So I recently saw the following exception:
java.lang.NoClassDefFoundError: org/apache/commons/lang/StringEscapeUtils at org.coode.xml.XMLWriterImpl.writeEntities(XMLWriterImpl.java:207) at org.coode.xml.XMLWriterImpl.startDocument(XMLWriterImpl.java:221) at org.coode.owl.rdf.rdfxml.RDFXMLWriter.startDocument(RDFXMLWriter.java:135) at org.coode.owl.rdf.rdfxml.RDFXMLRenderer.render(RDFXMLRenderer.java:87) at org.coode.owl.rdf.rdfxml.RDFXMLOntologyStorer.storeOntology(RDFXMLOntologyStorer.java:56) at uk.ac.manchester.cs.owl.OWLOntologyManagerImpl.saveOntology(OWLOntologyManagerImpl.java:370) at org.protege.editor.owl.model.OWLModelManagerImpl.save(OWLModelManagerImpl.java:368) at org.protege.editor.owl.OWLEditorKit.handleSave(OWLEditorKit.java:185) at org.protege.editor.core.ProtegeManager.saveEditorKit(ProtegeManager.java:187)
In this case the exception was caused by a trivial stupid typo in the org.protege.common manifest but I was confused at the time and did not figure this out. So the first item of confusion here might be the question of which class loader is causing the problem. One might somehow think that this is being caused by the class loader for the org.protege.editor.owl bundle because, in some vague and undefined sense, this sequence of events seemed to be triggered in that bundle. But this is not how class loaders work. Actually the class loader that got into trouble (before delegation is taken into account) is the class loader for the org.coode.xml.XMLWriterImp class. This class loader is the org.semanticweb.owlapi bundle.
This should have been enough for me to figure out what happened because (at this time) the org.semanticweb.owlapi bundle imported the package org.apache.commons.lang and the org.protege.common bundle exported the package org.apache.commons.lang package. There were very few things that could go wrong at this point but I didn't see it and I began to doubt my reasoning.

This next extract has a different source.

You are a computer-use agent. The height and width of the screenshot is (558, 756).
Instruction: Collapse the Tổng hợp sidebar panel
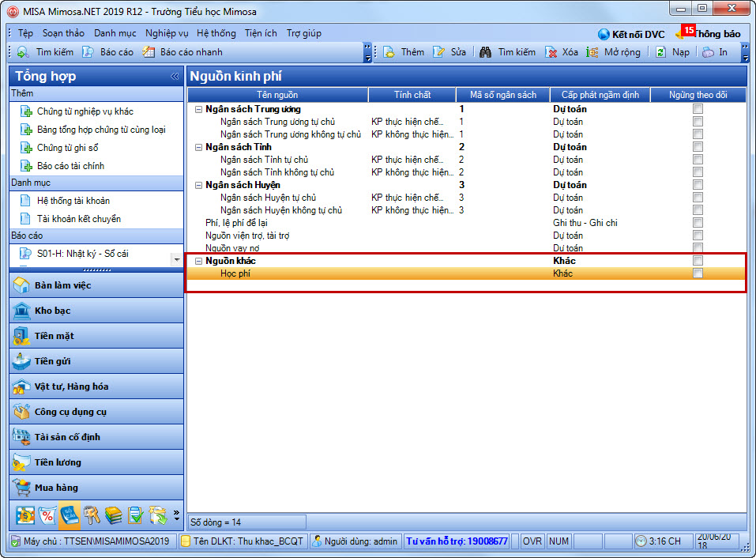click(175, 76)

To solve these types of problems I have created a bundle providing some servlets that debug class loading issues. The source for this bundle can be found in the svn repository
http://smi-protege/repos/protege/protege4/small-projects/org.protege.osgi.debug/trunk
and once it is checked out it can be built with ant dist. The result of ant dist will be a relatively minimal OSGi distribution in the directory build/dist/equinox which allows the org.protege.osgi.debug bundle to run. To use this with an equinox distribution copy the files
javax.servlet_2.4.0.v200706111738.jar org.apache.commons.logging_1.0.4.v200706111724.jar org.eclipse.equinox.http.jetty_1.0.1.R33x_v20070816.jar org.eclipse.equinox.http.servlet_1.0.1.R33x_v20070816.jar org.eclipse.osgi.services_3.1.200.v20070605.jar org.mortbay.jetty_5.1.11.v200706111724.jar org.protege.osgi.debug.jar
into from the org.protege.osgi.debug distribution to the Protege 4 OWL editor's plugin directory. (Note the exclusion of the org.eclipse.osgi_3.3.1.R33x_v20070828.jar and org.eclipse.equinox.common_3.3.0.v20070426.jar files). Now when the OWL editor is started these bundles will automatically be loaded. One indicator that these bundles have been seen are the following messages on the console:
Oct 25, 2007 11:35:46 PM org.mortbay.http.HttpServer doStart INFO: Version Jetty/5.1.x Oct 25, 2007 11:35:46 PM org.mortbay.util.Container start INFO: Started org.mortbay.jetty.servlet.ServletHandler@c7e176 Oct 25, 2007 11:35:46 PM org.mortbay.util.Container start INFO: Started HttpContext[/,/] Oct 25, 2007 11:35:46 PM org.mortbay.http.SocketListener start INFO: Started SocketListener on 0.0.0.0:8080 Oct 25, 2007 11:35:46 PM org.mortbay.util.Container start INFO: Started org.mortbay.http.HttpServer@787144
These message merely indicate that the http servlet code been initialized.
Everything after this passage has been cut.